Heat exchangers: for a multi-pass shell-and-tube exchanger, which statement about the log mean temperature difference (LMTD) is correct?

Introduction / Context:
The log mean temperature difference (LMTD) is the effective driving force for heat transfer in exchangers. Its value, when compared to common mathematical means, follows useful inequalities that help sanity-check calculations, especially for multi-pass shell-and-tube configurations.

Given Data / Assumptions:

• Two terminal temperature differences exist: ΔT1 and ΔT2, both positive.
• LMTD is defined as (ΔT1 − ΔT2) / ln(ΔT1/ΔT2).
• Arithmetic mean (AM) = (ΔT1 + ΔT2)/2; Geometric mean (GM) = sqrt(ΔT1 * ΔT2).

Concept / Approach:
Mathematical inequalities for positive numbers state: GM ≤ AM. For distinct ΔT1 and ΔT2, the logarithmic mean lies between the geometric and arithmetic means: GM ≤ LMTD ≤ AM, with strict inequalities when ΔT1 ≠ ΔT2. This remains valid for single- or multi-pass designs; multi-pass influences the correction factor but not these ordering properties.

Step-by-Step Solution:

Verification / Alternative check:
Evaluate a numerical example: let ΔT1 = 30, ΔT2 = 10. AM = 20, GM ≈ 17.32, LMTD = (20)/ln(3) ≈ 18.19, confirming GM < LMTD < AM.

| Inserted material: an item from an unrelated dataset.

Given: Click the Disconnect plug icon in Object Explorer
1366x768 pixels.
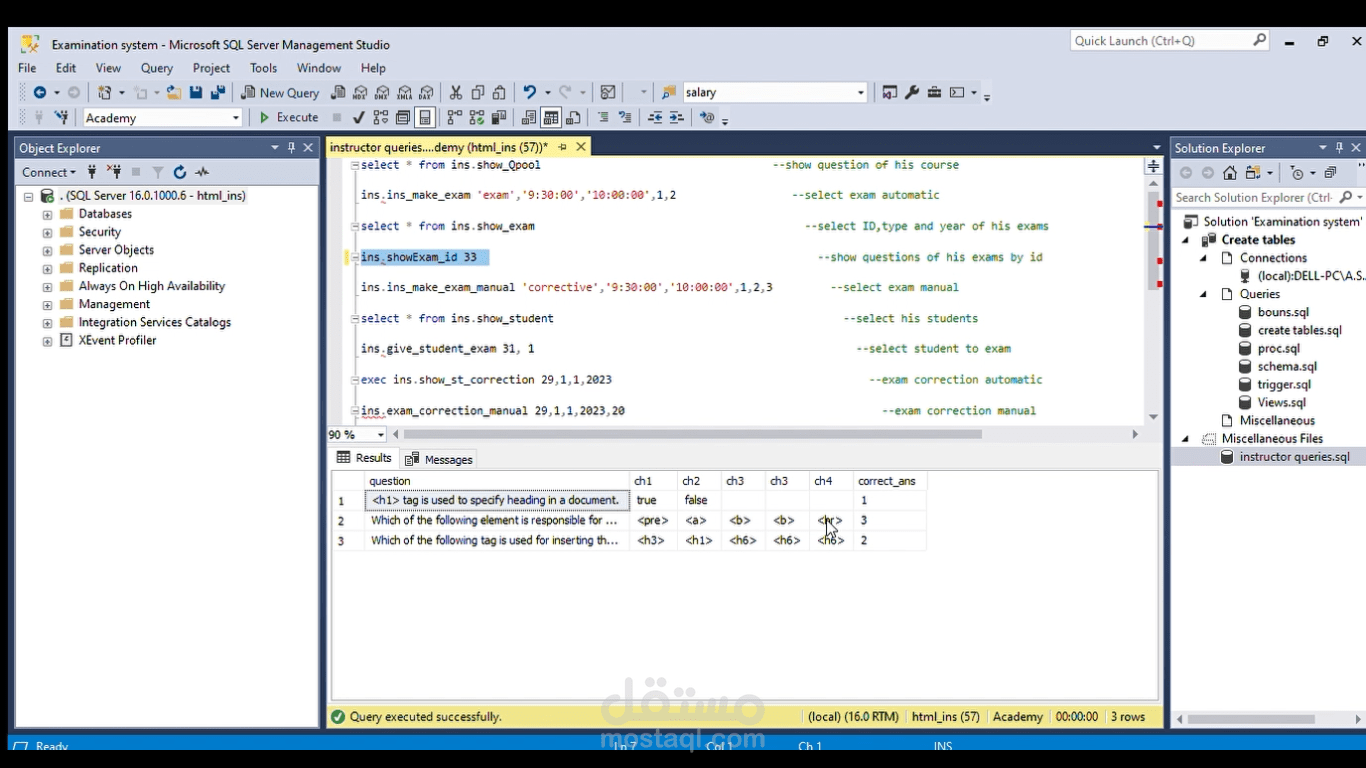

Why Other Options Are Wrong:

• Greater than both means: violates inequalities.
• Less than both: contradicts definitions.
• Equals AM or equals GM: equality holds only when ΔT1 = ΔT2 (degenerate case), not generally.

Common Pitfalls:
Forgetting to use a correction factor for multi-pass arrangements; mixing up the ordering of means; using negative or zero terminal differences.

Final Answer:
LMTD is less than the arithmetic mean and greater than the geometric mean.